Well known environmentalist and Tiger expert Dr. Ullas Karanth, undertook a detailed and systematic survey of the distribution of the endangered Lion Tailed Macaque in Karnataka during 1983–84 with support from Government of Karnataka. He observed that suitable and extensive rainforest habitat for Lion-tailed Macaque existed in Kudremukh and that the tract probably harboured the largest contiguous population of lion tailed macaques in the Western Ghats outside the Malabar region. He further suggested that Lion Tailed Macaques could be effectively used as a 'flagship' species to conserve the entire biotic community in the region and prepared a conservation plan for survival of wild population of Lion Tailed Macaques in the region delineating the present national park area as a proposed nature reserve. Based on his report, the Karnataka State Wildlife Advisory Board suggested to the Government that Kudremukh National Park be created. Subsequently, the first notification of the Kudremukh National Park was issued.
In 1987, the Government of Karnataka declared these Reserved Forests as a National Park based on the above suggestion.

==Ecology==
Kudremukh National Park is considered as a biodiversity hotspot. A diverse assemblage of endangered large mammals is found in the park supporting three large mammal predator species: tigers, leopards, and wild dogs. The important tiger prey base found within the park is gaur, sambar, wild pig, muntjac, chevrotain, bonnet macaque, common langur, and the lion-tailed macaque.

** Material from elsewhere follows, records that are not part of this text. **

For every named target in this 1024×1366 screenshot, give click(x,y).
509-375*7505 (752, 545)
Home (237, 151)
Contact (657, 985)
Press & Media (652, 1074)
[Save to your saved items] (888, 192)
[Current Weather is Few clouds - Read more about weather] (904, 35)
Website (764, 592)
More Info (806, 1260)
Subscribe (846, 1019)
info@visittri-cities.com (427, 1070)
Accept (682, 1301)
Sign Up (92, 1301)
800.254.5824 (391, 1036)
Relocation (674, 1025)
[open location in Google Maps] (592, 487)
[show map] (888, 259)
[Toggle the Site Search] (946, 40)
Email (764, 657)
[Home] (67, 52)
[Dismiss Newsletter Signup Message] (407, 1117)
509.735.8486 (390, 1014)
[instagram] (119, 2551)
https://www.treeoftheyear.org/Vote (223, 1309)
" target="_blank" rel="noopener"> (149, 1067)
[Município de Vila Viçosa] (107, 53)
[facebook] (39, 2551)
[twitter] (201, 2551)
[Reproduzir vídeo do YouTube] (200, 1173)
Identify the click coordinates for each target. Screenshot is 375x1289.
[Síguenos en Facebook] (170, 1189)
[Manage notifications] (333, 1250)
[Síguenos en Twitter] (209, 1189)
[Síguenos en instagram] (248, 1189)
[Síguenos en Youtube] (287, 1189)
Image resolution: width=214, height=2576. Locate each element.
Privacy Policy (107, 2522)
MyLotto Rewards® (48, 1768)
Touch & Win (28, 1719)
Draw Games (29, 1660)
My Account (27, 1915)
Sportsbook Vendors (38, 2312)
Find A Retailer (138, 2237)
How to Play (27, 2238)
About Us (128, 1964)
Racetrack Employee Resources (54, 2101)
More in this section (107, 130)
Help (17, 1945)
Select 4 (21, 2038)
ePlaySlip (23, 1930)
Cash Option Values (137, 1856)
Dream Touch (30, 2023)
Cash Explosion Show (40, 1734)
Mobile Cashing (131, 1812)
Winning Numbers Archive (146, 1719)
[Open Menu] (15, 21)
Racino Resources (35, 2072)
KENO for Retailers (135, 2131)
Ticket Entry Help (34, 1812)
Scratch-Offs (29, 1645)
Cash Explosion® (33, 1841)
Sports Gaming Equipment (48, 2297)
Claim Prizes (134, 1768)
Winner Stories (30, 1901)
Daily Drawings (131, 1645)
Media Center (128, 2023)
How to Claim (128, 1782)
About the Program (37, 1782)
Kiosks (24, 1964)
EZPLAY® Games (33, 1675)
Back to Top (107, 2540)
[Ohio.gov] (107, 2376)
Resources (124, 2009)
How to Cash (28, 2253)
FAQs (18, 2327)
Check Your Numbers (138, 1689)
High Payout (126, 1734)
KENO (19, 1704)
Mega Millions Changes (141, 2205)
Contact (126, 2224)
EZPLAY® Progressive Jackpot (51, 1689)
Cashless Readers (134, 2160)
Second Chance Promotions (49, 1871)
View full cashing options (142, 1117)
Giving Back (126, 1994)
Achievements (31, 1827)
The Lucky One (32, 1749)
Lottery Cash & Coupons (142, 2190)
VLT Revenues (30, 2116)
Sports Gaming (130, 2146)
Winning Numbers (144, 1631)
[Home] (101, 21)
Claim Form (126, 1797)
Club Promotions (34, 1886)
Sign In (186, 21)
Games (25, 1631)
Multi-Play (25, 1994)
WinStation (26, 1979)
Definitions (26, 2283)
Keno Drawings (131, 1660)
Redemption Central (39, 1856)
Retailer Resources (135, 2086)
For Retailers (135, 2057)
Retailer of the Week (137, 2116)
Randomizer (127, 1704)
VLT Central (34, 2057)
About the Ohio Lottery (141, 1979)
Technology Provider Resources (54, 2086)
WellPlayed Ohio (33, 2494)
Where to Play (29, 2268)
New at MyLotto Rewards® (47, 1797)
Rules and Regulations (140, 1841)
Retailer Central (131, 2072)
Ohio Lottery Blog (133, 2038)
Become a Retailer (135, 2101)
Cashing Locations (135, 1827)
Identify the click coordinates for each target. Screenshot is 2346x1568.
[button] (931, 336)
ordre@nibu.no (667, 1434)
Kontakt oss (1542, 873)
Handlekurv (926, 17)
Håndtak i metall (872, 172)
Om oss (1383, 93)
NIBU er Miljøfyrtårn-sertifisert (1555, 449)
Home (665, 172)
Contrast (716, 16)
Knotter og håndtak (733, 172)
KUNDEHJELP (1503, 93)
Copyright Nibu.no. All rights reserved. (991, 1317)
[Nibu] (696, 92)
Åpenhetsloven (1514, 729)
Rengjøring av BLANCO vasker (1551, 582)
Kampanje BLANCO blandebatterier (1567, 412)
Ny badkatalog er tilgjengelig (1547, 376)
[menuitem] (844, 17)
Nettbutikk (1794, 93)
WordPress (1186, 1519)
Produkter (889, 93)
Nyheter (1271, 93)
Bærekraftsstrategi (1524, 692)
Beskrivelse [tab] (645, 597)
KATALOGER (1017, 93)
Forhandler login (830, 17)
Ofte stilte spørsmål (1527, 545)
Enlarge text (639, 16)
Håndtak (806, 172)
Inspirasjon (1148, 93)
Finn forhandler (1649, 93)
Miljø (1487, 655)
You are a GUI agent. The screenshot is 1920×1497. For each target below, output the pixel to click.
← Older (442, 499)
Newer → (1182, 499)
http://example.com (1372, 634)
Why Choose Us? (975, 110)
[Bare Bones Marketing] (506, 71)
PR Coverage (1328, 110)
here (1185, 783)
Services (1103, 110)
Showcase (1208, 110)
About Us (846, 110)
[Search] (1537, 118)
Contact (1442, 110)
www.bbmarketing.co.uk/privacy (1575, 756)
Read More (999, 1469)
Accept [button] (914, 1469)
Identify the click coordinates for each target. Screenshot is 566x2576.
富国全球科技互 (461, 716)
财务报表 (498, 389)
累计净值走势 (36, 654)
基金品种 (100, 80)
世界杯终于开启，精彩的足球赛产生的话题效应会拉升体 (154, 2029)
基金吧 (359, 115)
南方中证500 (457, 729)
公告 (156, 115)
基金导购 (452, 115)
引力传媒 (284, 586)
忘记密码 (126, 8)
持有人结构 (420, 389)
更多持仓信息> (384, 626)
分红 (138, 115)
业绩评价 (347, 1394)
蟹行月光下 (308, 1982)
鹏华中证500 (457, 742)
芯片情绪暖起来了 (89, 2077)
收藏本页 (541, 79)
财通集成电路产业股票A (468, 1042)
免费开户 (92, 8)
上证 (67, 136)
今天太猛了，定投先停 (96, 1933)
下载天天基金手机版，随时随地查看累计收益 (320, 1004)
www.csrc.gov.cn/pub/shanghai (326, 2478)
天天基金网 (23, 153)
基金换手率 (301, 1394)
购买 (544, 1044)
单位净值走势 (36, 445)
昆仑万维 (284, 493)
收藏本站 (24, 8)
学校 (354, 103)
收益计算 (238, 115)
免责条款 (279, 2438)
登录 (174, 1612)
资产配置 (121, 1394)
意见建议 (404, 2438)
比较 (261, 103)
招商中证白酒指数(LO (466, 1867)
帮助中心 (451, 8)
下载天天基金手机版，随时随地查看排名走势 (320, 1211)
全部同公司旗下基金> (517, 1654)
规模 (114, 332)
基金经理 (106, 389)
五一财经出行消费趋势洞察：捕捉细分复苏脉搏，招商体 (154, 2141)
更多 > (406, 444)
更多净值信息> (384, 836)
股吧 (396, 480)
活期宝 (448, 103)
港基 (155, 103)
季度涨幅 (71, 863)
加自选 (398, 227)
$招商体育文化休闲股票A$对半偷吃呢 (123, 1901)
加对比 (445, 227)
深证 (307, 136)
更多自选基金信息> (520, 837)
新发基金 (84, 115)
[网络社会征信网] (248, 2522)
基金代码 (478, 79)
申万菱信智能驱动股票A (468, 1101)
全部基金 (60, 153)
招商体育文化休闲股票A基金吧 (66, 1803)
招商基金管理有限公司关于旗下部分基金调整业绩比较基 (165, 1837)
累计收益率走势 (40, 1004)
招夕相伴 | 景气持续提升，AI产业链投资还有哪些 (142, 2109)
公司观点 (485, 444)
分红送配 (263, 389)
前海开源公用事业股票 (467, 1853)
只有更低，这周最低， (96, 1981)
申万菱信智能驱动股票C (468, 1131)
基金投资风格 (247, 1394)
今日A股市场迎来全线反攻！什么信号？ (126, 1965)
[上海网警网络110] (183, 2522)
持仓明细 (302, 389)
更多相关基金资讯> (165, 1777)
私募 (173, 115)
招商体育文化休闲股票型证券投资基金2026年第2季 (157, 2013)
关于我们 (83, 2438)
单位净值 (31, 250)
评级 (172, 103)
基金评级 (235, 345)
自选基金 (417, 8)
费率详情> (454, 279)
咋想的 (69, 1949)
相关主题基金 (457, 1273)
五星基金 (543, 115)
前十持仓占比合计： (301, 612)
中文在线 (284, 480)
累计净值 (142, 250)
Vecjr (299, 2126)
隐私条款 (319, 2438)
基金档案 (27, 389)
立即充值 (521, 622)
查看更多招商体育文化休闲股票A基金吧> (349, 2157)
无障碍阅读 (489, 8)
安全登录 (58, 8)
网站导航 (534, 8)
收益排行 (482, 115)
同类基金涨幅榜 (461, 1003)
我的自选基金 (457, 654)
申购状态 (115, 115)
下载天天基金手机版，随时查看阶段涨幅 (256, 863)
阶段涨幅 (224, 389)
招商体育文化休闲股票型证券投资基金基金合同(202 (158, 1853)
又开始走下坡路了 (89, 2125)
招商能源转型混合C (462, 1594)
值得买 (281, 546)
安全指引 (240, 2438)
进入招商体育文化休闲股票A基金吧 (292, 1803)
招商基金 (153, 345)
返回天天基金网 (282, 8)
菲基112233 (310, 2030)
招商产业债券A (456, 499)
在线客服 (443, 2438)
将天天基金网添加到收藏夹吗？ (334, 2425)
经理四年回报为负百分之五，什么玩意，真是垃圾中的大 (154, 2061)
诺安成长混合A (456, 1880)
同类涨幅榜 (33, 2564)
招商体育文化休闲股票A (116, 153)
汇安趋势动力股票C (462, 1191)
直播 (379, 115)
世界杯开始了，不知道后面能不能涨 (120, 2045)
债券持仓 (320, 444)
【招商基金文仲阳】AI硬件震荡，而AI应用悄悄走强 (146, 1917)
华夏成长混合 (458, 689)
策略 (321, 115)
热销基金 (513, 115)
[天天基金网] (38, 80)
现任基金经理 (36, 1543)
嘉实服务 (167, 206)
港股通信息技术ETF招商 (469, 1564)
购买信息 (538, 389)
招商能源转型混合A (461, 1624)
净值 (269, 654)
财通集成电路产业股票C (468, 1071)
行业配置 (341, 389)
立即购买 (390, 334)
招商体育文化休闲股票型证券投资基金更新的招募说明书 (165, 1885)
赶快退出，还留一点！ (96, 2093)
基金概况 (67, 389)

Kudremukh receives an average annual rainfall of 7,000 mm. The wet climate and the tremendous water retentive capacity of the shola grasslands and forests has led to the formation of thousands of perennial streams in the region converging to form three major rivers of the region, Tunga, Bhadra and Nethravathi that form an important lifeline for the people of Karnataka and Andhra Pradesh.

==Threats==
KIOCL Plant at Kudremukh
Kudremukh Iron Ore Company Limited (KIOCL) is a government run company which mines iron ore from the Kudremukh hills. KIOCL has been conducting its operations on an area of 46.0455 km^{2} for over 20 years. Opposition to its activities has built up over the years from environmentalists and wildlife conservationists who are concerned about the threat to the region's flora and fauna, and farmers who are affected by the pollution of the streams that originate in the mining area.
The rainfall in Kudremukh, which is perhaps one of the highest for any open cast mining operation in the world, greatly accentuates the impacts of siltation. The topographic and rainfall characteristics in combination with the open cast mining of low grade iron ore and other land-surface disturbances caused by the KIOCL operations results in very high sediment discharge, with over 60% of the total siltation in the Bhadra system being contributed by the mining area which forms less than six per cent of the catchment. Over 1000 square kilometres of agricultural land would have been in peril if this sensitive area had not been protected from the ravages of mining at the very source of the Bhadra. After pressure from conservationists, it has finally been closed.

Mining and processing ore in the area has caused habitat fragmentation.